Directions for this task: Copy the rows below word for word, leaving out the pictures.
══ Provided data
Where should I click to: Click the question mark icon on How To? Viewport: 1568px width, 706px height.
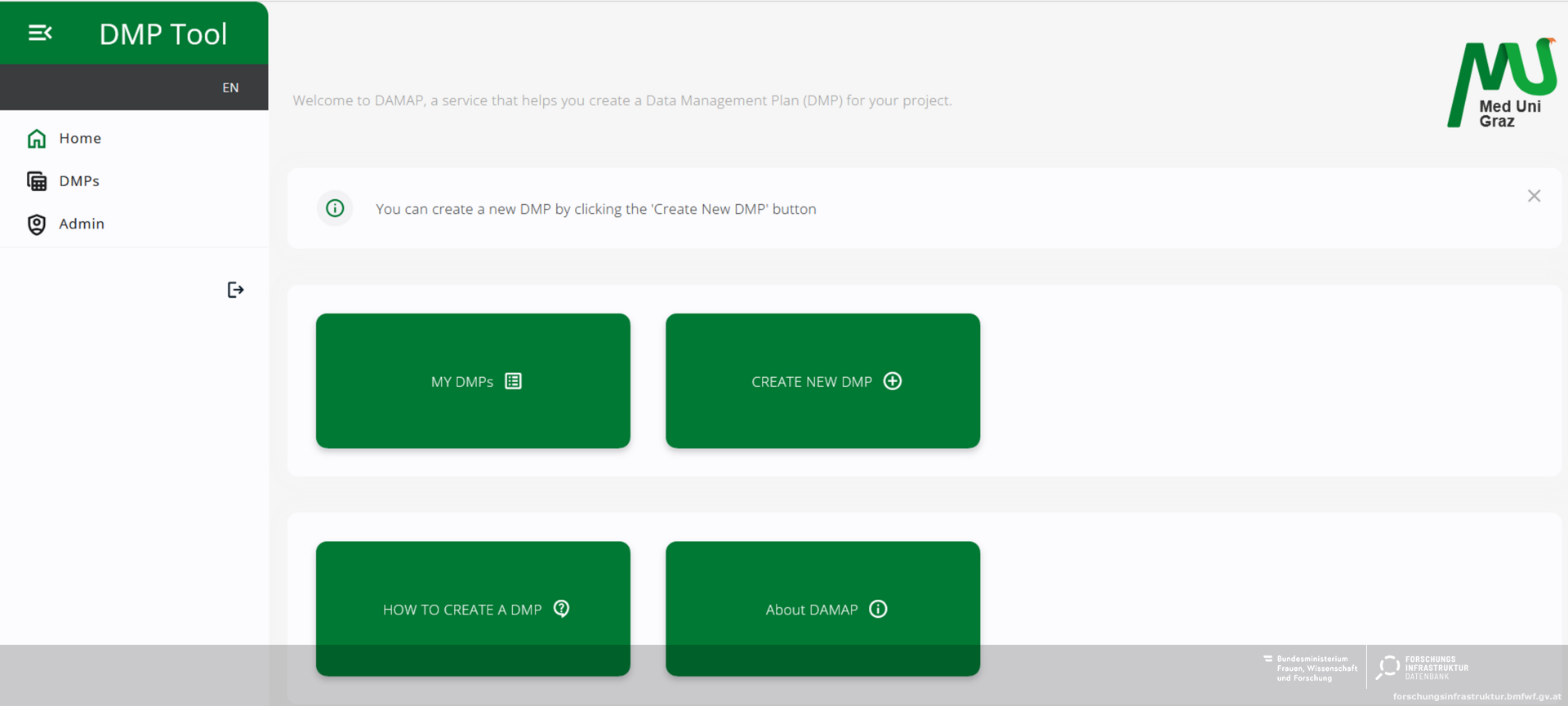561,609
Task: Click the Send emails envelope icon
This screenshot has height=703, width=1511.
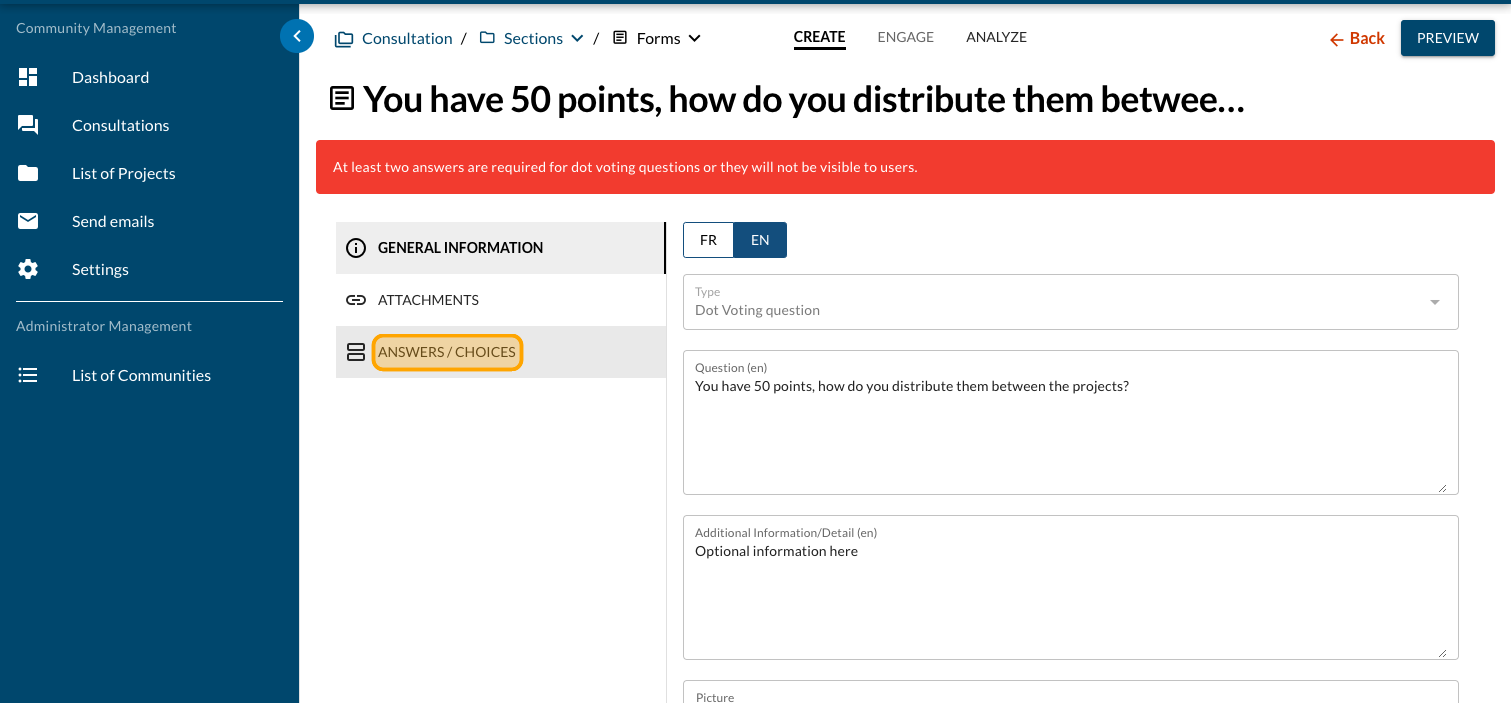Action: pyautogui.click(x=28, y=221)
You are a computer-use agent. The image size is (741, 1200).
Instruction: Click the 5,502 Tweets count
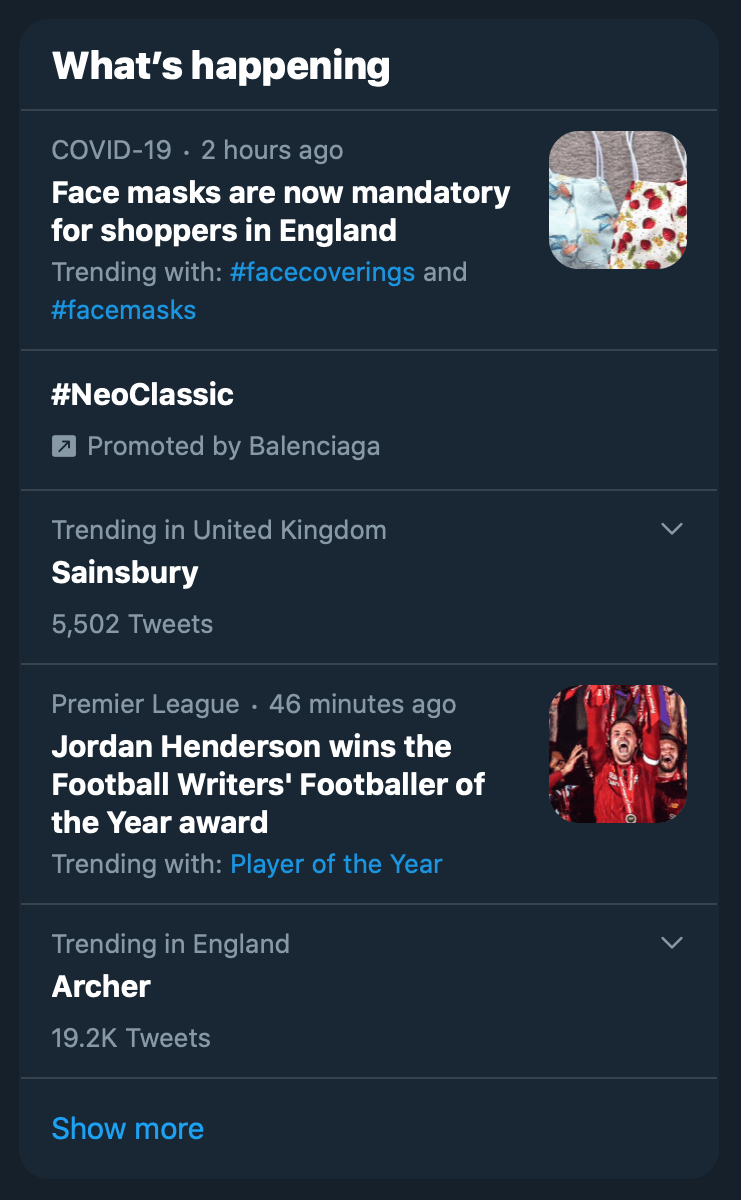tap(132, 624)
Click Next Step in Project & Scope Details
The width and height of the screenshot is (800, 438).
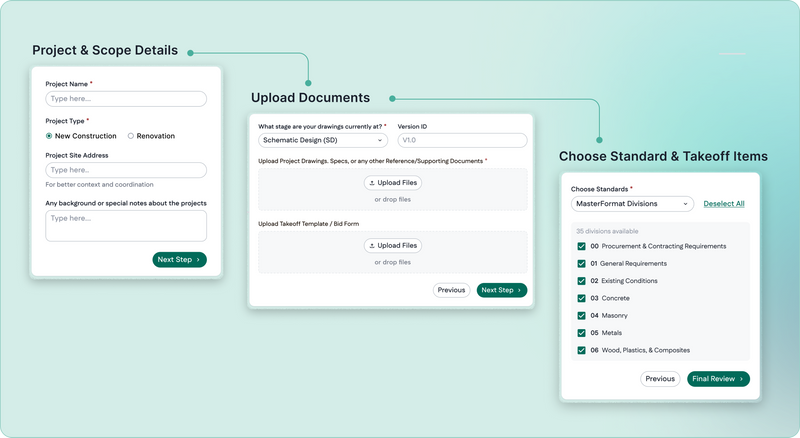[x=180, y=260]
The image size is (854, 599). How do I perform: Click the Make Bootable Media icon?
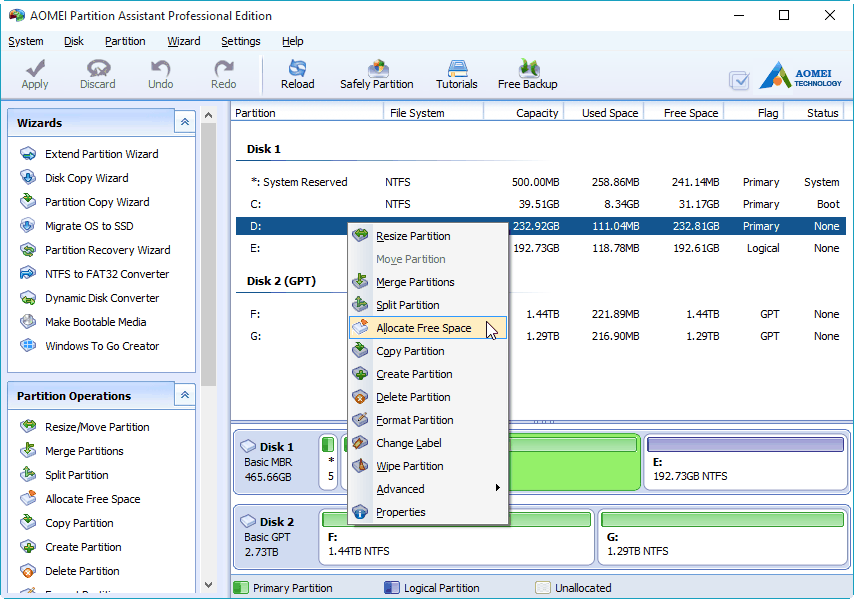pos(27,322)
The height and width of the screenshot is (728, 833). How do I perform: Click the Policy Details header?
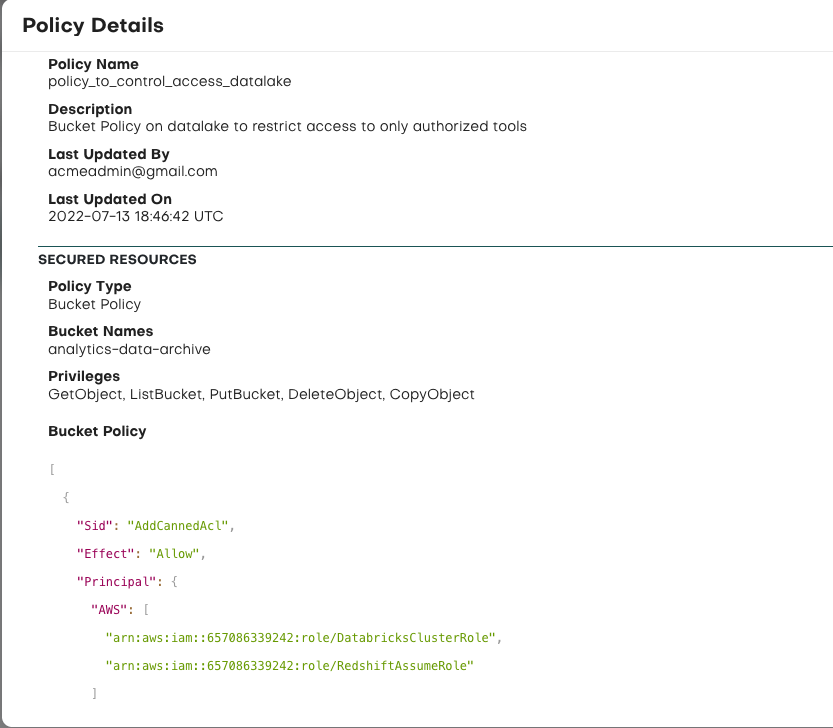pos(96,25)
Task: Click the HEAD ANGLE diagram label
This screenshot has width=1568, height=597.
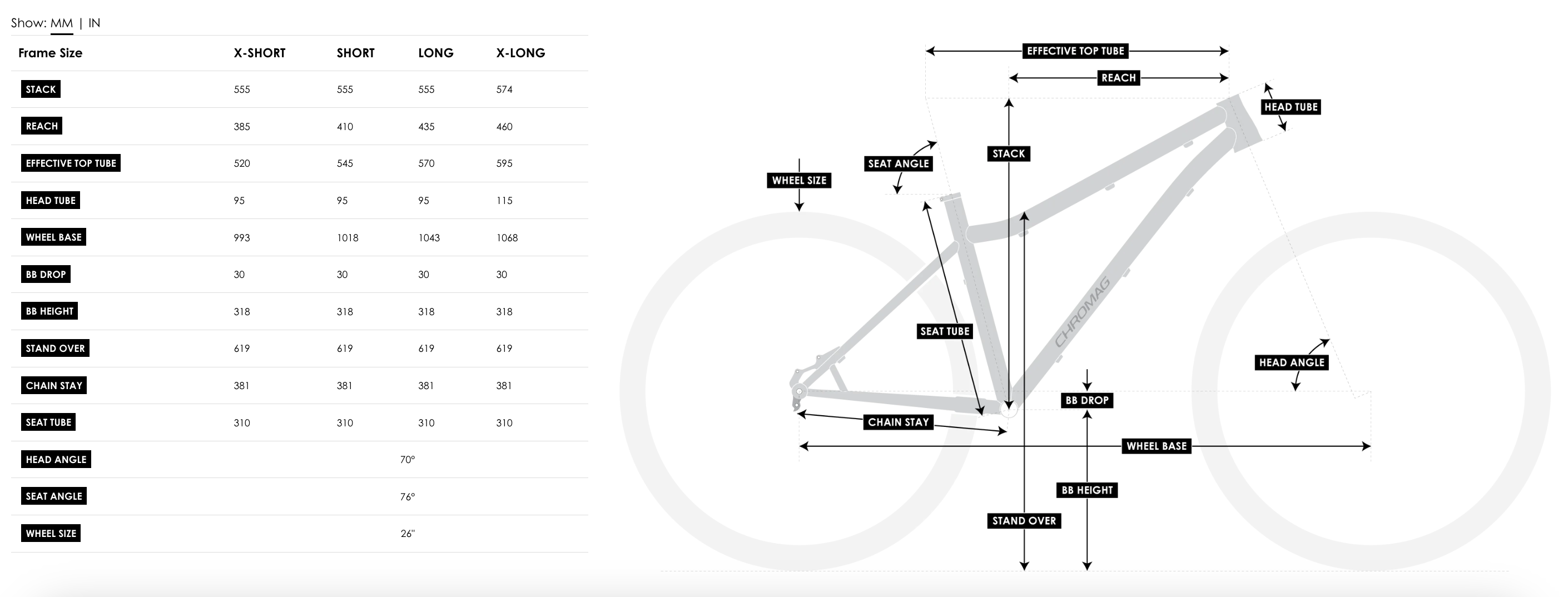Action: click(x=1292, y=363)
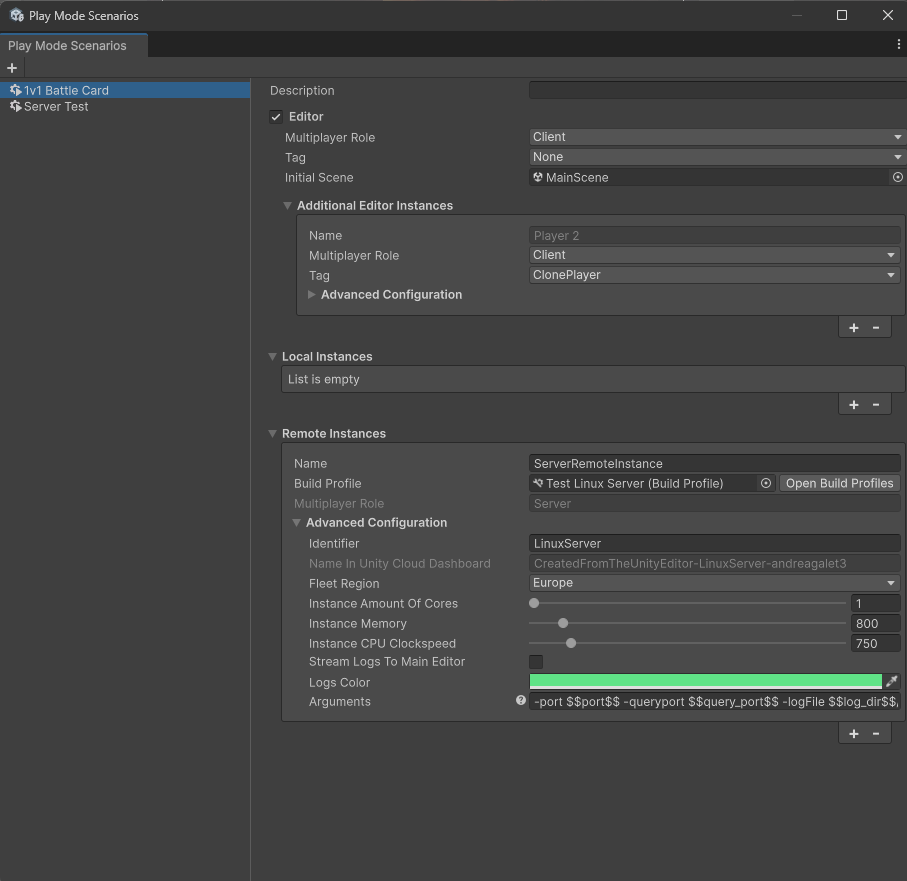Switch to the Play Mode Scenarios tab
Viewport: 907px width, 881px height.
[x=67, y=45]
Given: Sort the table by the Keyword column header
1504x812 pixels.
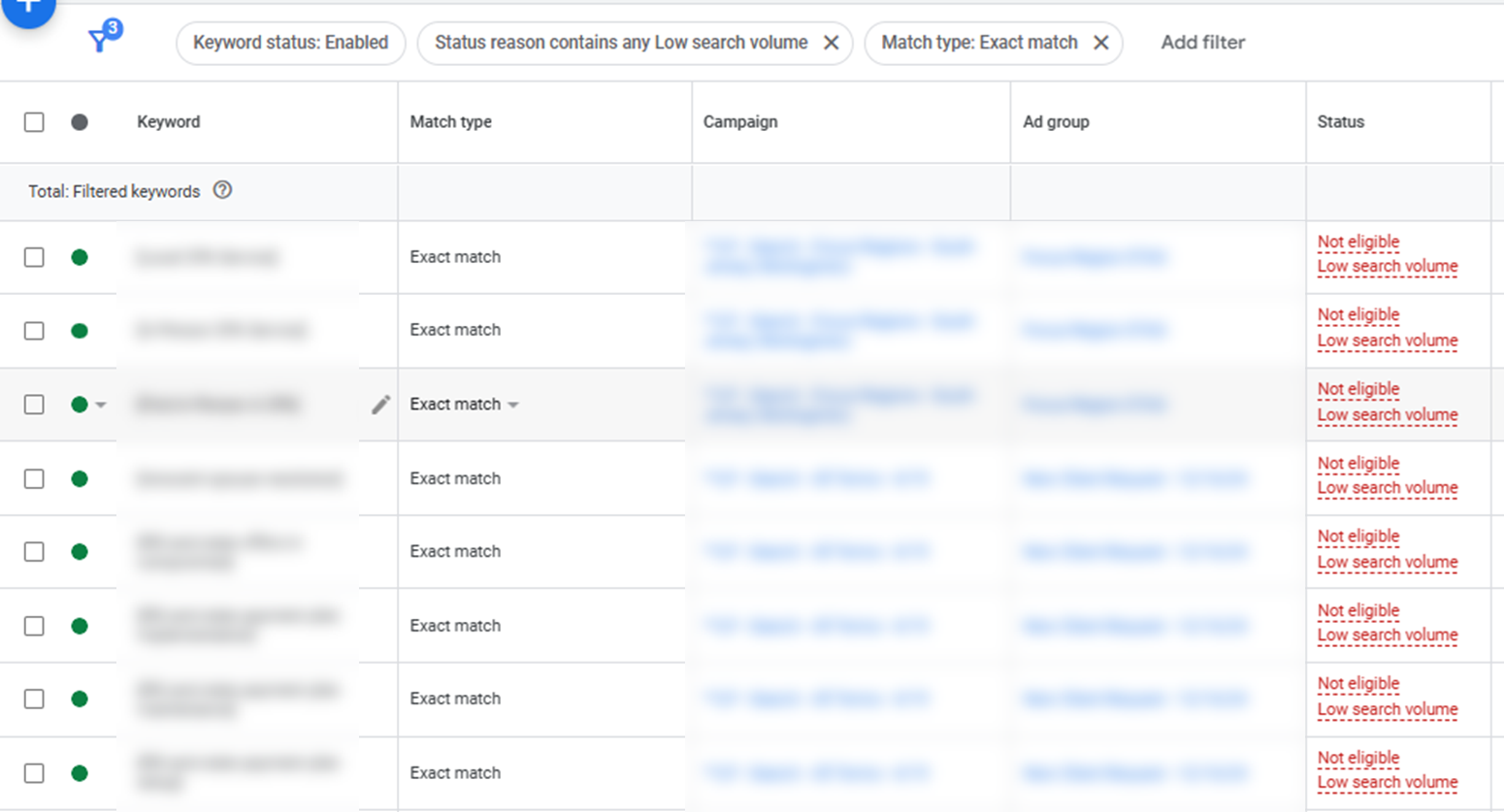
════
Answer to the exercise:
Where should I click to: Click the question mark icon on How To? Viewport: 1568px width, 706px height.
561,609
Task: Click the Send emails envelope icon
This screenshot has height=703, width=1511.
Action: pyautogui.click(x=28, y=221)
You are a computer-use agent. The image size is (741, 1200).
Instruction: Click the 5,502 Tweets count
tap(132, 624)
Click Next Step in Project & Scope Details
The width and height of the screenshot is (800, 438).
[x=180, y=260]
The image size is (854, 599). How do I perform: Click the Make Bootable Media icon?
pos(27,322)
The height and width of the screenshot is (728, 833). How do I perform: Click the Policy Details header?
pos(96,25)
Task: Click the HEAD ANGLE diagram label
This screenshot has width=1568, height=597.
Action: click(x=1292, y=363)
Switch to the Play Mode Scenarios tab
Viewport: 907px width, 881px height.
[x=67, y=45]
Given: Sort the table by the Keyword column header
1504x812 pixels.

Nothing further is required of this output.